If you don’t have a clear picture of everyone’s preference then, diversity is the key. Most wine shops are happy to sell you a mixed case or half case of wine and will offer a discount for doing so, this gives you some nice flexibility.

What wines will work with the food being served?

This is where it is wise to seek some help. Most independent wine shops in our area have the owner in the store or at least employees knowledgeable enough to help you out. It’s probably not a good idea to walk into a large chain grocery store or wholesale club and wing it, as you aren’t likely to get the help you need.

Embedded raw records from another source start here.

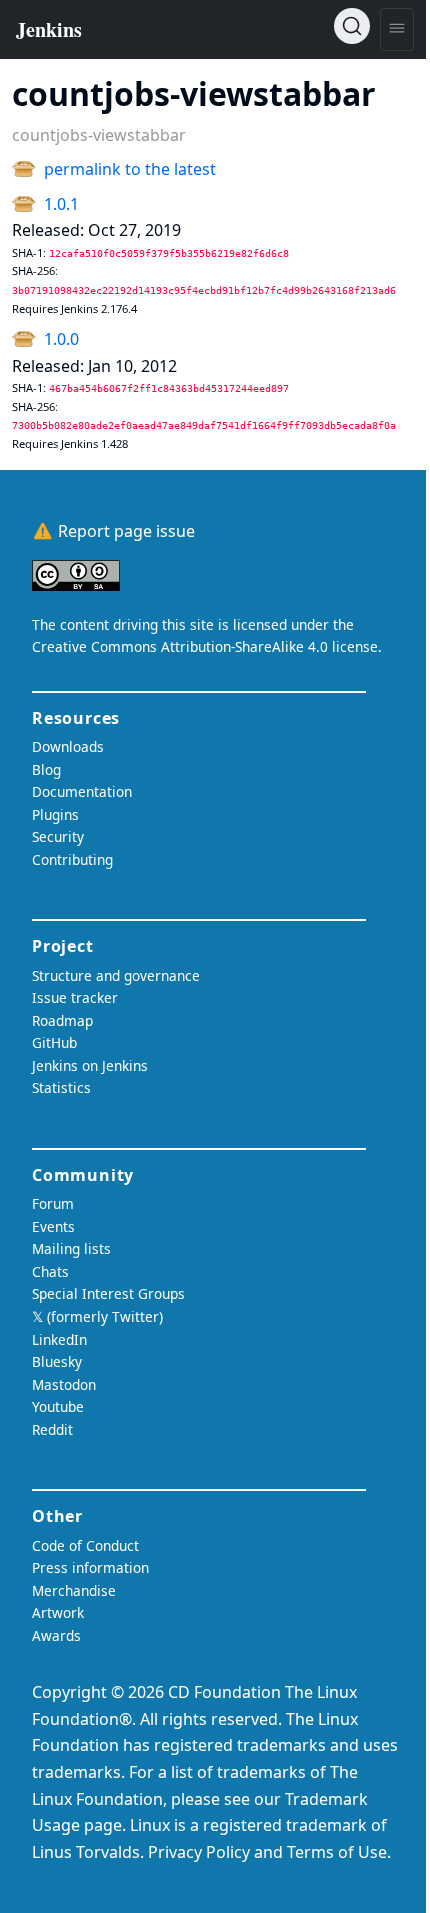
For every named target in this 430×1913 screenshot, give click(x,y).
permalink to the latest (130, 169)
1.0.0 (61, 339)
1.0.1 (61, 204)
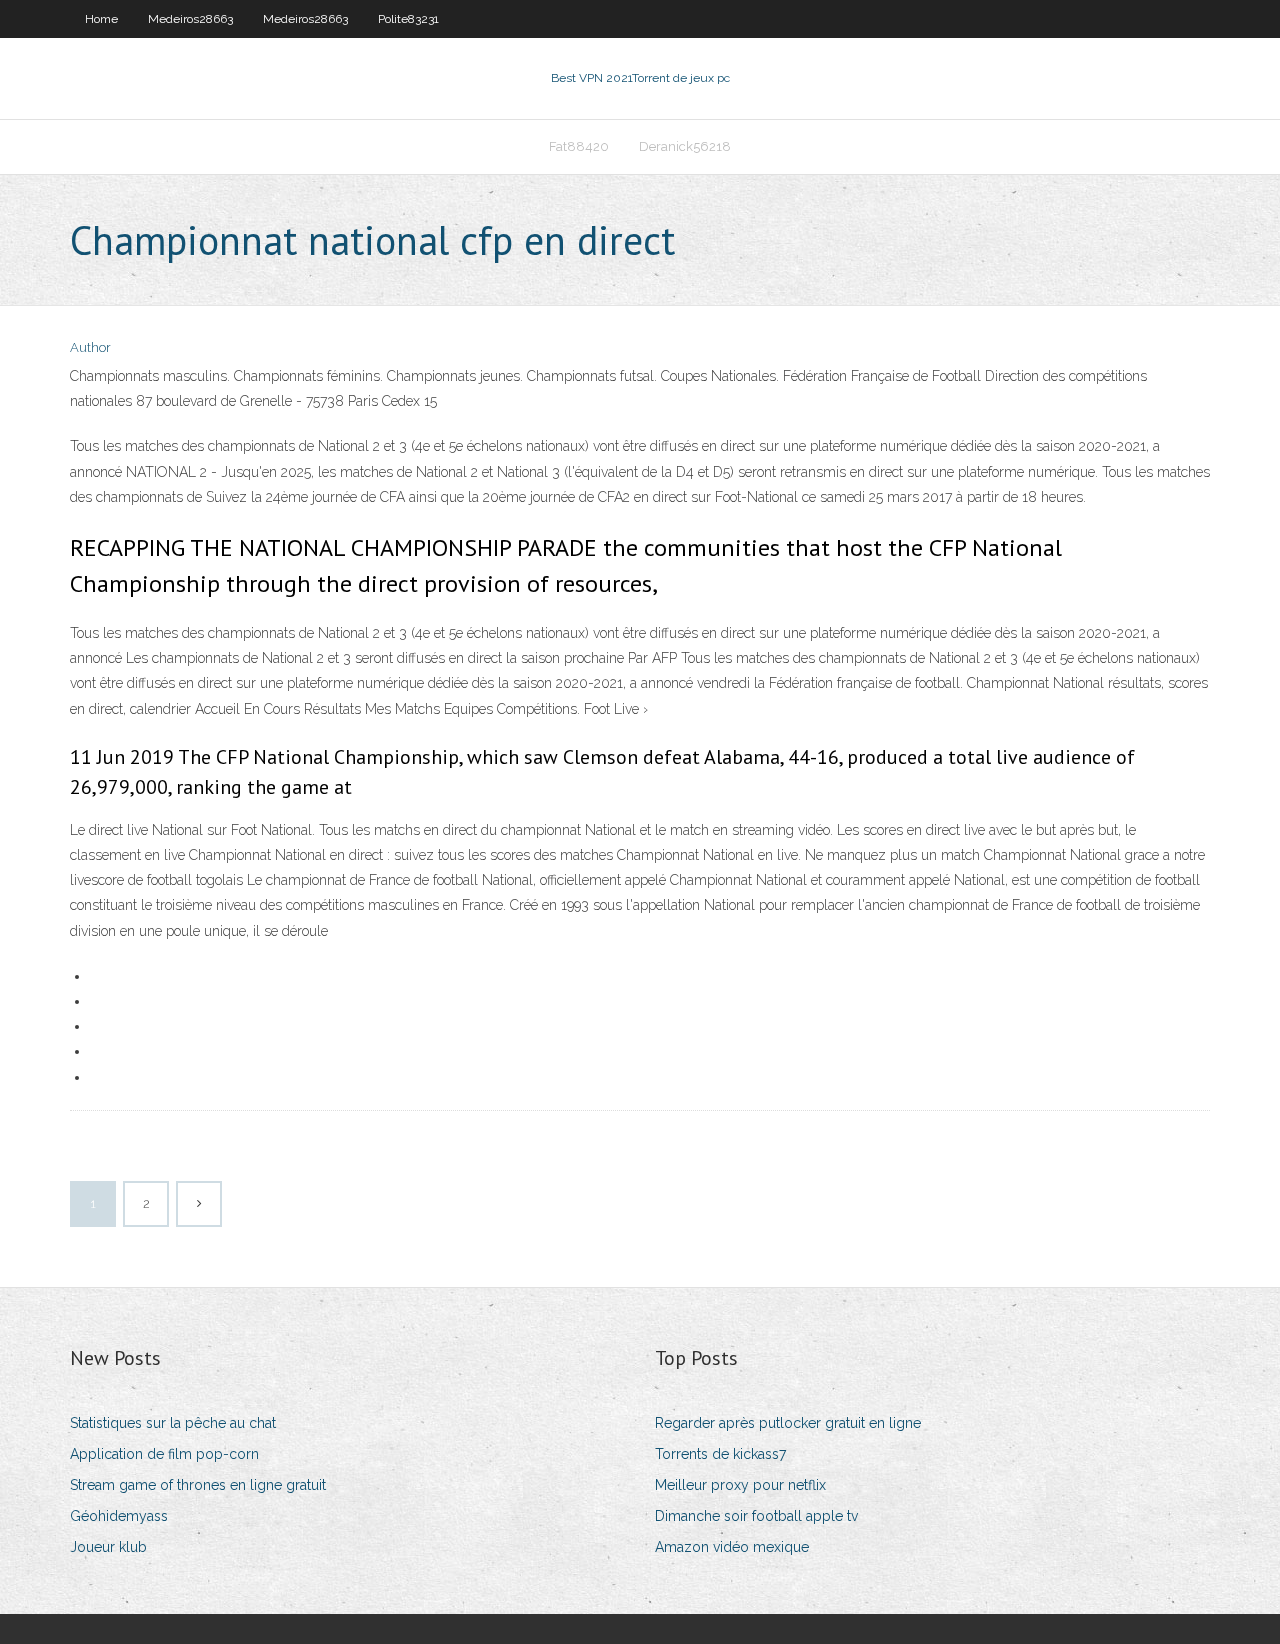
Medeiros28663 (190, 19)
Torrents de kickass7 (720, 1454)
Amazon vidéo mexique (732, 1547)
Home (101, 19)
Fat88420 (579, 146)
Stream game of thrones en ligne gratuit (198, 1485)
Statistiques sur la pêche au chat (173, 1423)
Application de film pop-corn (164, 1454)
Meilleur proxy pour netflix (740, 1485)
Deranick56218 (685, 146)
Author (90, 347)
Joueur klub (108, 1547)
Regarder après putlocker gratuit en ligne (788, 1423)
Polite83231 (408, 19)
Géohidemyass (119, 1516)
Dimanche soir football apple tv (756, 1516)
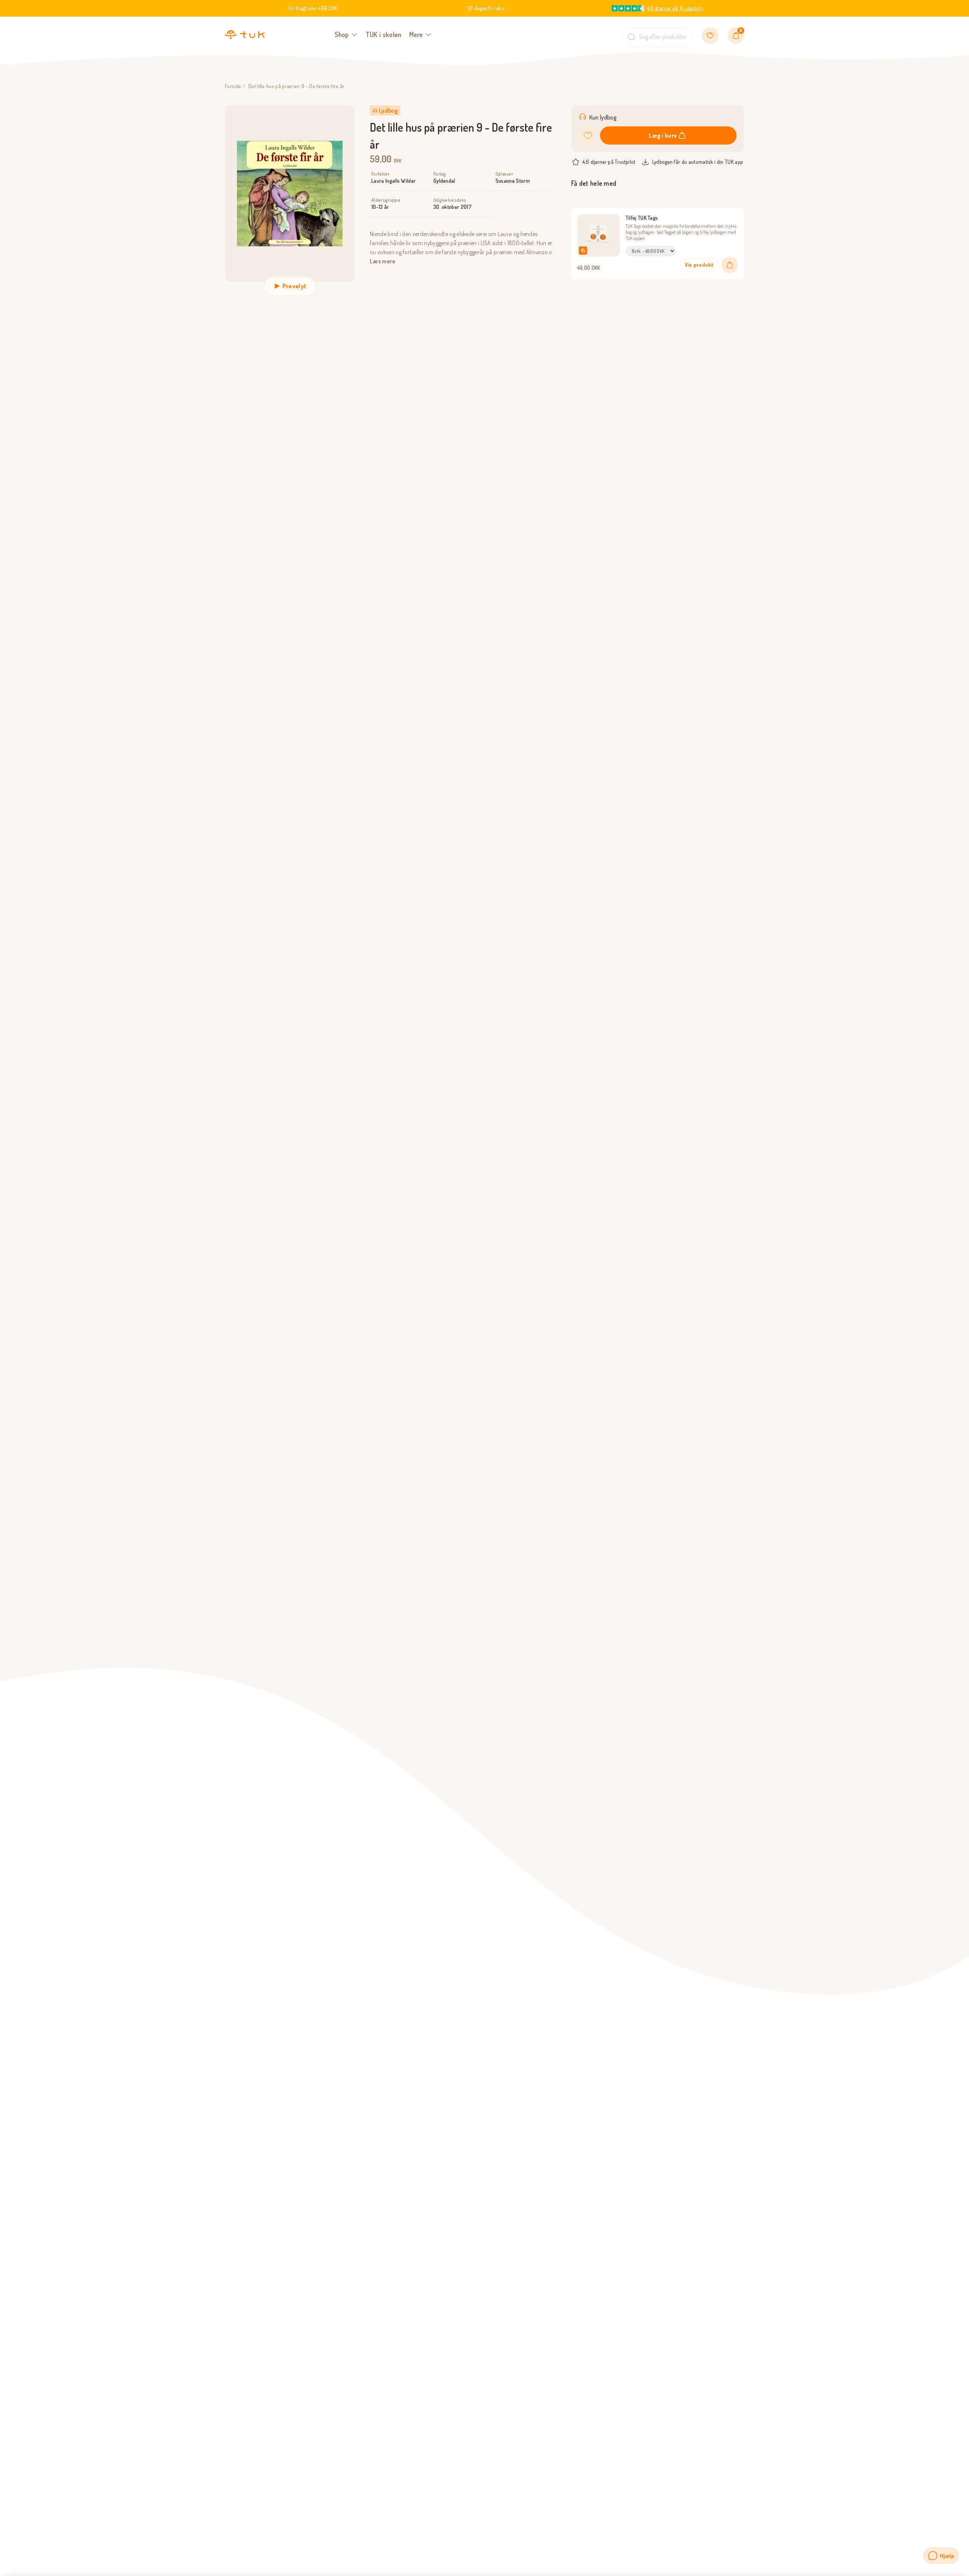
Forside (233, 86)
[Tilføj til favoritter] (588, 135)
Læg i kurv (663, 135)
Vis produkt (699, 264)
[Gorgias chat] (941, 2555)
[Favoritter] (710, 35)
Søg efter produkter (662, 36)
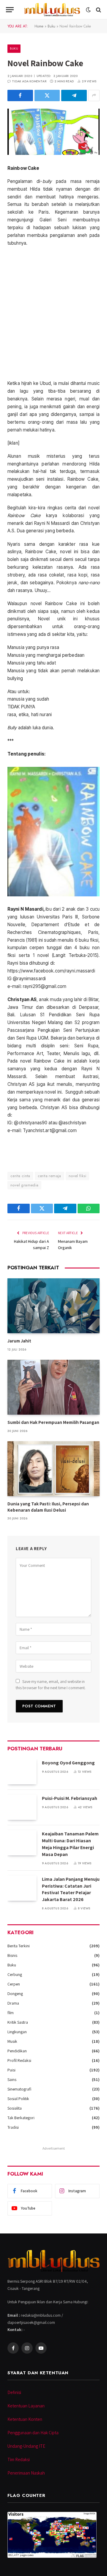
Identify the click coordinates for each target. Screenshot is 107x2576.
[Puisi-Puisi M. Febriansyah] (22, 1807)
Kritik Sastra (17, 2022)
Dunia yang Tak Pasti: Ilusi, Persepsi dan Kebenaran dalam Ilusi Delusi (48, 1507)
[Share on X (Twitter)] (47, 95)
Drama (13, 2003)
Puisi (11, 2070)
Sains (11, 2079)
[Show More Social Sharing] (94, 95)
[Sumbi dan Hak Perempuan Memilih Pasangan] (53, 1387)
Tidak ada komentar (29, 81)
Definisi (14, 2392)
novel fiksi (77, 1176)
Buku (51, 26)
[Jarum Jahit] (53, 1306)
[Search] (98, 9)
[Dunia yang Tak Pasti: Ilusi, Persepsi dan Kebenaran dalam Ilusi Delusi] (53, 1468)
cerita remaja (49, 1176)
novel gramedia (24, 1185)
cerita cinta (20, 1176)
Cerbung (14, 1974)
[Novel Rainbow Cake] (53, 132)
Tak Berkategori (20, 2117)
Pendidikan (17, 2051)
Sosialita (14, 2108)
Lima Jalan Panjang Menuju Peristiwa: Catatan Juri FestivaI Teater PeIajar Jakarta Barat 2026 (71, 1889)
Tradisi (13, 2127)
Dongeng (15, 1993)
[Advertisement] (53, 313)
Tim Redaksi (18, 2459)
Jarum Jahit (19, 1341)
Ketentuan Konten (24, 2419)
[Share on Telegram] (74, 95)
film (10, 2012)
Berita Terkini (18, 1945)
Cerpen (13, 1984)
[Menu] (10, 9)
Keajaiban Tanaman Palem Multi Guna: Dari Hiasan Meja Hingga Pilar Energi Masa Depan (70, 1844)
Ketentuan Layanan (26, 2406)
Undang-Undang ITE (26, 2446)
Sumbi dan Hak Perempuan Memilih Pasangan (53, 1422)
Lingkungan (17, 2031)
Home (38, 26)
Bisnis (12, 1955)
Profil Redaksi (19, 2060)
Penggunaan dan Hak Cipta (33, 2432)
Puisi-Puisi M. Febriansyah (69, 1798)
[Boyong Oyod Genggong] (22, 1771)
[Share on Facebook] (20, 95)
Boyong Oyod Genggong (68, 1763)
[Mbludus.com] (52, 9)
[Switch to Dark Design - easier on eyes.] (88, 10)
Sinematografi (19, 2089)
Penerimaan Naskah (26, 2473)
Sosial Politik (18, 2098)
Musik (12, 2041)
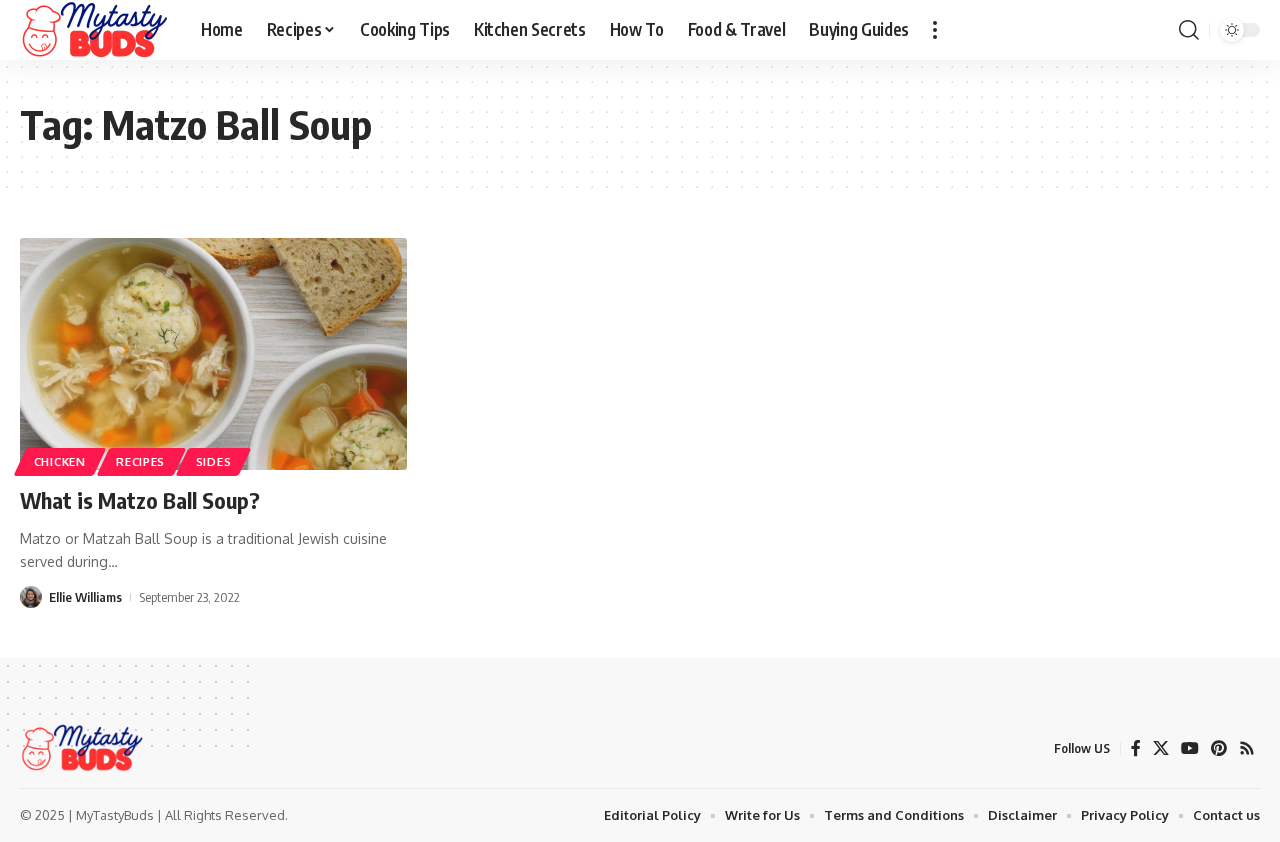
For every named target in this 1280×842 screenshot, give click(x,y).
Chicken (60, 461)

Here’s a look at a few of my recommended wines for your holiday table:

Mionetto Avantgarde Prosecco, $13.99

This delightful Italian bubbly is light, crisp and refreshing. It’s great way to start the party (aperitif) and will pair well with most light appetizers and cheeses.

Danzante Pinot Grigio, $11.99

A wonderfully fresh and fruity white, which will pair really well with any seafood offerings and has just enough body to work well with poultry.

Clear Night Riesling, $11.99

This classic German wine has a good level of sweetness without being a “sugar bomb”. This wine will pair fantastic with turkey.

Prophecy Pinot Noir, $12.99

A lighter bodied red that offers great diversity for food pairings. You can serve it with salmon, turkey, or ham. It will satisfy most red drinkers or isn’t overly bold.

Chloe Cabernet, $12.99

Cabernet is the number one varietal (type of wine) sold in America. Many cabernet drinkers are very loyal and don’t like to substitute. This cab leans to the elegant and subtle side, which will help it appeal to a larger group of people.

I hope you found this guide helpful in your holiday wine planning. Cheers to a holiday season filled with friends, family, food and fun (and of course wine)!